— begin —

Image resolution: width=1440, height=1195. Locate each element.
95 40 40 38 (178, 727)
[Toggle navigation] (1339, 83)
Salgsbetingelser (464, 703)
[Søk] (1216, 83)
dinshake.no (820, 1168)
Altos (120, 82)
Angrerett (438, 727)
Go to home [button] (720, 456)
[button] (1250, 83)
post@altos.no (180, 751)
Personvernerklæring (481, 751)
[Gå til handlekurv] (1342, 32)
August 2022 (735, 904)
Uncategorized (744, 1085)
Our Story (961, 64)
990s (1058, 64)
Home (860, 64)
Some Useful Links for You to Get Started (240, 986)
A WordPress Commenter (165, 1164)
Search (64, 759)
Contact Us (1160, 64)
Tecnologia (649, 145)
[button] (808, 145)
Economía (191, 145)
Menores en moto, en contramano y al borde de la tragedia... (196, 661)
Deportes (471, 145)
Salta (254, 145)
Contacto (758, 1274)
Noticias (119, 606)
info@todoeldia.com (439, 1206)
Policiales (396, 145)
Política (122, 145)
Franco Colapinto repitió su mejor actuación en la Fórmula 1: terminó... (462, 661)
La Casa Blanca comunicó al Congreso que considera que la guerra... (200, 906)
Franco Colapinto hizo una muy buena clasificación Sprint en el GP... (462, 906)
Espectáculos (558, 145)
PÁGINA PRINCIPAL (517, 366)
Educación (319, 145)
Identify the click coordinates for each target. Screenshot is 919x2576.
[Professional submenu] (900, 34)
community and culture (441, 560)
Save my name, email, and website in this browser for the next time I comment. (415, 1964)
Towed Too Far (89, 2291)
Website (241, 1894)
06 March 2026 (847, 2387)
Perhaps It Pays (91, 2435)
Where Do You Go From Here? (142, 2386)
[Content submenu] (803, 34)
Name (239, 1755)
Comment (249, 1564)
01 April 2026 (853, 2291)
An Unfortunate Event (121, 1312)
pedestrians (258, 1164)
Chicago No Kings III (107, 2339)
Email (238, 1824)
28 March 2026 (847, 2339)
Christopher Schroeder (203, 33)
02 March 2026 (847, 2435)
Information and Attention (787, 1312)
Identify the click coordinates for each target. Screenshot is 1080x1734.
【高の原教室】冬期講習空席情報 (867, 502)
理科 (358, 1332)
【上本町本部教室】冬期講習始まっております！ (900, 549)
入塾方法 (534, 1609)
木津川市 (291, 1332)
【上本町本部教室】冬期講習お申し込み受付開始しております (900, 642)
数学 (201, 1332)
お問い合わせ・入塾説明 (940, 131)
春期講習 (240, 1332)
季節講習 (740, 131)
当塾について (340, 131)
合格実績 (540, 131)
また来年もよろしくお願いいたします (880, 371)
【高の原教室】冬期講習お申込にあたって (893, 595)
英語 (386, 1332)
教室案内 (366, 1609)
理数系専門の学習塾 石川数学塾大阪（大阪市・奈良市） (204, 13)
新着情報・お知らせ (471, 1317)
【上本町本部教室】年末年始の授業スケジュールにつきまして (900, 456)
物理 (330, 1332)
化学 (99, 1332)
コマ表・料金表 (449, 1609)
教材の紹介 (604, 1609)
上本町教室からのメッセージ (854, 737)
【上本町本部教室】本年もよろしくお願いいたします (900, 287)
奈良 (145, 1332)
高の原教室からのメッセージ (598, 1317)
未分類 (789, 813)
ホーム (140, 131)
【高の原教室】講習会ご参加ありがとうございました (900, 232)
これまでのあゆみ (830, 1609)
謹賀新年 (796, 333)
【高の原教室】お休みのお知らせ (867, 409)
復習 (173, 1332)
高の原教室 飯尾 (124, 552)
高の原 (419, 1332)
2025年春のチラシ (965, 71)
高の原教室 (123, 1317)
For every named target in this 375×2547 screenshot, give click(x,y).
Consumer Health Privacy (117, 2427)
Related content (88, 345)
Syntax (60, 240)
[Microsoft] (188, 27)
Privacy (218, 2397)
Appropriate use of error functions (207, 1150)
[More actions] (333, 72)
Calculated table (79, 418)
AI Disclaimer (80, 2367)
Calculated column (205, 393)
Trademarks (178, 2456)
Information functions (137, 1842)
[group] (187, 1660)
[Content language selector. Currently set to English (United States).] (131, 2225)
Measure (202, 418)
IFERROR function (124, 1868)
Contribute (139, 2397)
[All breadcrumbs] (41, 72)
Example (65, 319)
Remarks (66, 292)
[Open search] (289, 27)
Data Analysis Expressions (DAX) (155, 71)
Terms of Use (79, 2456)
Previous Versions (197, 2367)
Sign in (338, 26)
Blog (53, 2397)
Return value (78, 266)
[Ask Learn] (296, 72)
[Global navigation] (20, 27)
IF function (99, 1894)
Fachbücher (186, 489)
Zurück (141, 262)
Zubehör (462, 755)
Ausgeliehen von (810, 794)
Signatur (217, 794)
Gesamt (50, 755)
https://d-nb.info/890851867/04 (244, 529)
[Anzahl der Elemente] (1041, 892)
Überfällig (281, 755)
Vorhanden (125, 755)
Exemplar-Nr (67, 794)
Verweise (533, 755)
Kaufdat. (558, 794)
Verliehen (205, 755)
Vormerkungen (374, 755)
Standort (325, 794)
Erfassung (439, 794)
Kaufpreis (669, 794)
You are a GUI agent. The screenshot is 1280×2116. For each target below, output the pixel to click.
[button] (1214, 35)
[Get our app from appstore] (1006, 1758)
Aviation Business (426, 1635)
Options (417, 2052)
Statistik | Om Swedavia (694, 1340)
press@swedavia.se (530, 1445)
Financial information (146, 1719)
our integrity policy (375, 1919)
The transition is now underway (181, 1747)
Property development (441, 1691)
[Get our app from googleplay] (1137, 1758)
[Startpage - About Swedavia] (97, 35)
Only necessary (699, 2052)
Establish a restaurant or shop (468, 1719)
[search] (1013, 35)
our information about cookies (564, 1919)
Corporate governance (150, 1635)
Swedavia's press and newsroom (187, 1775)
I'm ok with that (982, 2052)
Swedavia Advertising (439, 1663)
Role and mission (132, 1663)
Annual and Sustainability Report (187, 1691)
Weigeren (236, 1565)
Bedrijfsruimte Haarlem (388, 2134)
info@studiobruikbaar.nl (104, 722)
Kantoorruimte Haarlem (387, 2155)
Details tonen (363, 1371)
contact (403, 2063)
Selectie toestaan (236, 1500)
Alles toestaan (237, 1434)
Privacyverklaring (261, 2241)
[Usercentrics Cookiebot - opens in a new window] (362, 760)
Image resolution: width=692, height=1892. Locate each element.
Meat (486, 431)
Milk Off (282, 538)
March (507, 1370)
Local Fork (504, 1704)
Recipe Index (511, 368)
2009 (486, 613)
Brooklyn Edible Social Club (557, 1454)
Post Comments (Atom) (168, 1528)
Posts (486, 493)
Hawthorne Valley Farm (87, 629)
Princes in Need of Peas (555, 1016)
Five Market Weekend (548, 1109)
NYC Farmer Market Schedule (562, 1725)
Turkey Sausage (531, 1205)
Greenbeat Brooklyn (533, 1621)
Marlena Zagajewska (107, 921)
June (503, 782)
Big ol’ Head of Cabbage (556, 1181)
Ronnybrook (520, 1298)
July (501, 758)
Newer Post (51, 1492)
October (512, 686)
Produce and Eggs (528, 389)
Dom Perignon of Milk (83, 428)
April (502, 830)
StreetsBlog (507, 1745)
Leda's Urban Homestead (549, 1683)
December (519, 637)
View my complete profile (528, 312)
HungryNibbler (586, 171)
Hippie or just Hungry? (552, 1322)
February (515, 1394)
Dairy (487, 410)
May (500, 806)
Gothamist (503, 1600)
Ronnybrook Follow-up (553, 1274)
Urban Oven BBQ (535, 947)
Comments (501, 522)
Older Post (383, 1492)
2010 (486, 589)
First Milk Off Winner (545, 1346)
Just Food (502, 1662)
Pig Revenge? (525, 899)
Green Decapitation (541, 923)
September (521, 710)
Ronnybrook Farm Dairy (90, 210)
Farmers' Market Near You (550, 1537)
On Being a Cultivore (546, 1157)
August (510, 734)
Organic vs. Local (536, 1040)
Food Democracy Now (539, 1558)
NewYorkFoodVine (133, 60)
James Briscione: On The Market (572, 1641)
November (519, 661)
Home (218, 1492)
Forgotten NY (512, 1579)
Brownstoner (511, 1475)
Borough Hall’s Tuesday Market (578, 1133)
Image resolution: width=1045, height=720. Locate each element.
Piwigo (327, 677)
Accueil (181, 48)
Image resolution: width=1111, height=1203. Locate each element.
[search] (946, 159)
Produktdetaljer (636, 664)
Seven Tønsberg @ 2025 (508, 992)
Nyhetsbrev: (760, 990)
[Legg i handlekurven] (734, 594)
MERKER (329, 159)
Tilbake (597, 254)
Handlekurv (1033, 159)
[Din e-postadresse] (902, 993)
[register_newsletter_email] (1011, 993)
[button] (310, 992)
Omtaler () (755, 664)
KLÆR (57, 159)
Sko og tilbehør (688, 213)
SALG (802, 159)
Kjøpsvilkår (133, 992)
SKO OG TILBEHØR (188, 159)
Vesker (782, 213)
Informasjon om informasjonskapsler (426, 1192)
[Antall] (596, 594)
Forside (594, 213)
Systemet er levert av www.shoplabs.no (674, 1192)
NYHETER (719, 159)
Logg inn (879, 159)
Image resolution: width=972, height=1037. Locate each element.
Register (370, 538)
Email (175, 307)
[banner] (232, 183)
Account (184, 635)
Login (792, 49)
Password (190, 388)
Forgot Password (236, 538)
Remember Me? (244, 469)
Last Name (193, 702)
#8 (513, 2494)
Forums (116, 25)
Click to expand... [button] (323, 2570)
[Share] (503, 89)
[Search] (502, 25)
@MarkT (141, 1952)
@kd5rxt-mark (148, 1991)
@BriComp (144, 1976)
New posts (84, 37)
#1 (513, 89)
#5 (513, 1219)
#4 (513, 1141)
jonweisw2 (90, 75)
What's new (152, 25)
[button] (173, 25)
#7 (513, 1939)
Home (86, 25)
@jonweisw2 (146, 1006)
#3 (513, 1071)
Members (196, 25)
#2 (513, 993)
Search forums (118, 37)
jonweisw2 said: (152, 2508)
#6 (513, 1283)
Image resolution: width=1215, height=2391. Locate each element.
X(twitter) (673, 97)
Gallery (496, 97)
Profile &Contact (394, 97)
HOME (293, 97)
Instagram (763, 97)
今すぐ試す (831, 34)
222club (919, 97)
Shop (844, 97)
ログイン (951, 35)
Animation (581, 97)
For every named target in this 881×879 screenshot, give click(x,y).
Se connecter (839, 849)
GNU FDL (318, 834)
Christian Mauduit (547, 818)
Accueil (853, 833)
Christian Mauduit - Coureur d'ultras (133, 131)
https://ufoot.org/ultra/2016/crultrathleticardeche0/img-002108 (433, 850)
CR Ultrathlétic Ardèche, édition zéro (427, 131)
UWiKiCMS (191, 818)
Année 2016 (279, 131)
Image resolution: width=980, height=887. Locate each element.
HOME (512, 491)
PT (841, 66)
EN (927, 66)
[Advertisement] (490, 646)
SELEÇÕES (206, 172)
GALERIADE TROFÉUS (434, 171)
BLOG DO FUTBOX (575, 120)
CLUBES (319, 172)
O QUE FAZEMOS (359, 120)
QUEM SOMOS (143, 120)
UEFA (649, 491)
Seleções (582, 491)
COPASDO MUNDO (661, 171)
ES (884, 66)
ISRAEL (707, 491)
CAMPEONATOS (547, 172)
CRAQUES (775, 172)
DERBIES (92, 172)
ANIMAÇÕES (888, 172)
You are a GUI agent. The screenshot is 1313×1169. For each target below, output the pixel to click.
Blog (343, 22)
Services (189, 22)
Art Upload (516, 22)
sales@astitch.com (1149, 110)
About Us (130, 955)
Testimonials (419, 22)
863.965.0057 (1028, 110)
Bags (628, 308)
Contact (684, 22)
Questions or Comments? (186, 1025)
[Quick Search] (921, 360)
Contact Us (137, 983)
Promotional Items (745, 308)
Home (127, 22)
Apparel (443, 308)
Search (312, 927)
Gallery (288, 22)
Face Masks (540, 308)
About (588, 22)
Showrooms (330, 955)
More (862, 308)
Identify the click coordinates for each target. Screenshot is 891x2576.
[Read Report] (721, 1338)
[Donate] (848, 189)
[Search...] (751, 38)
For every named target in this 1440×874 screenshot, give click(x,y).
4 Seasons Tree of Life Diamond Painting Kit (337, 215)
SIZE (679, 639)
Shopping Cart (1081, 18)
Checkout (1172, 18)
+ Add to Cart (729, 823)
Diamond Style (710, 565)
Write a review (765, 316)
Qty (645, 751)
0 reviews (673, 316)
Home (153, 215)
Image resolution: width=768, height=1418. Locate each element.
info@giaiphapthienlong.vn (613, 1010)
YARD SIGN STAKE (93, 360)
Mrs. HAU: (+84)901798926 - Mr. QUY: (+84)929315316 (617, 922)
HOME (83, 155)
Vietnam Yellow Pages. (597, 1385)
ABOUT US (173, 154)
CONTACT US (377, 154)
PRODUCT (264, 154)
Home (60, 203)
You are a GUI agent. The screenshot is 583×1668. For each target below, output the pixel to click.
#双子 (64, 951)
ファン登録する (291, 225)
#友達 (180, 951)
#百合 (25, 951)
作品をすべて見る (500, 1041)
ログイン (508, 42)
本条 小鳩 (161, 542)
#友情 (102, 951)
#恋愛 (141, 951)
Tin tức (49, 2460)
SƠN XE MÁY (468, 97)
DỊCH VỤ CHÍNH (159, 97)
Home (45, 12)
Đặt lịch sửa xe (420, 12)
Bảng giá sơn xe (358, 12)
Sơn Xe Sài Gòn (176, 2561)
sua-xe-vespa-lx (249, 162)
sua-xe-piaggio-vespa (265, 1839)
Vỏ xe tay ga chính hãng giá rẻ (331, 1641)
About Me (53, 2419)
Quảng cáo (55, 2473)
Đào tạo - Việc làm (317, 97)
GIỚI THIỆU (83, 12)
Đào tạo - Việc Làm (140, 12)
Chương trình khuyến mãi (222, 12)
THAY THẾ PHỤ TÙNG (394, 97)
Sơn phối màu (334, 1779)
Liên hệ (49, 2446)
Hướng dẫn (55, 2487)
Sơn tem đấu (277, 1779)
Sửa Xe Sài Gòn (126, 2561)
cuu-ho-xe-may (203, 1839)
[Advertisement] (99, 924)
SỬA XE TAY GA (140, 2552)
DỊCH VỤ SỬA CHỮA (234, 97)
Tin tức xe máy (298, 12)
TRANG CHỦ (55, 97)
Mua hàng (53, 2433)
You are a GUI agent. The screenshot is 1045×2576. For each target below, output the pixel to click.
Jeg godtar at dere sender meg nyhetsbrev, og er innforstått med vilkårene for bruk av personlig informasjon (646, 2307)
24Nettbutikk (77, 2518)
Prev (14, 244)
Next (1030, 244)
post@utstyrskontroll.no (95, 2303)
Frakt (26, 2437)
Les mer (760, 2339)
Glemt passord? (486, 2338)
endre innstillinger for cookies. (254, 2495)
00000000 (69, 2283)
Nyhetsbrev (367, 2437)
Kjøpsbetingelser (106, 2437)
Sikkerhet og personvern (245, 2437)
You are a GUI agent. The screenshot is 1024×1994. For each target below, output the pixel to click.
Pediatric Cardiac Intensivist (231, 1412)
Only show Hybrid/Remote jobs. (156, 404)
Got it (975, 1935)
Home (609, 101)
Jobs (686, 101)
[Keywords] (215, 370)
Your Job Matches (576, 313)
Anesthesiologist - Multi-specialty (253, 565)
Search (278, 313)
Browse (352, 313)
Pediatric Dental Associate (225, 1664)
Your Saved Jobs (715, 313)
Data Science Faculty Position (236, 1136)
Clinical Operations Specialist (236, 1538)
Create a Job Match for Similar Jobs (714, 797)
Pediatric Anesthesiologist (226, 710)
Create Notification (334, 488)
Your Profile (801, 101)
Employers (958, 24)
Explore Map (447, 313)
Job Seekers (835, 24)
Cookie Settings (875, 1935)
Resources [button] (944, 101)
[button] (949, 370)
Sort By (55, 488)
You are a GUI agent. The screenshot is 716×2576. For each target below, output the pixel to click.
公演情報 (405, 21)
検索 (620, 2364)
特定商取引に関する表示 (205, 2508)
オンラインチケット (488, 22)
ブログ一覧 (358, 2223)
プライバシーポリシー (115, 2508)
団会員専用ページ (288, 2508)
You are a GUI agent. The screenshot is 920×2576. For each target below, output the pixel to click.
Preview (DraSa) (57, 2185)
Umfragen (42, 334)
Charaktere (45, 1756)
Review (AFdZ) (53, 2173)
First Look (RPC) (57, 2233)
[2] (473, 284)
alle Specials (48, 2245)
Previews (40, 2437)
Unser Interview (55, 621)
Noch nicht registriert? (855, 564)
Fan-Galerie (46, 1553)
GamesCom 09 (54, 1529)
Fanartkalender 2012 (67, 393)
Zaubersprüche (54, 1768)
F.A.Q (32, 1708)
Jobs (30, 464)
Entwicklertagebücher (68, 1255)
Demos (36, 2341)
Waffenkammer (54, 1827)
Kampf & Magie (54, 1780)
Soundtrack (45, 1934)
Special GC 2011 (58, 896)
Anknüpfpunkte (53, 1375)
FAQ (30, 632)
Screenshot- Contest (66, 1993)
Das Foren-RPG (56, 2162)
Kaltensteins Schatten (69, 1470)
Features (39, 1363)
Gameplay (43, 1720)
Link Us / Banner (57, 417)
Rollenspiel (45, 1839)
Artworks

— end —

### Direction
Reproduce the data from the line with "Altos (120, 82)" up to and including the line with "Home (860, 64)". Multiply every coordinate by 1.85 and round to whole numbers, with halves rounded up.

### Correct response
Altos (222, 152)
Angrerett (810, 1345)
Go to home [button] (1332, 844)
[button] (2313, 154)
post@altos.no (333, 1389)
Personvernerklæring (890, 1389)
[Gå til handlekurv] (2483, 59)
August 2022 (1360, 1672)
Uncategorized (1376, 2007)
Our Story (1778, 118)
990s (1957, 118)
Home (1591, 118)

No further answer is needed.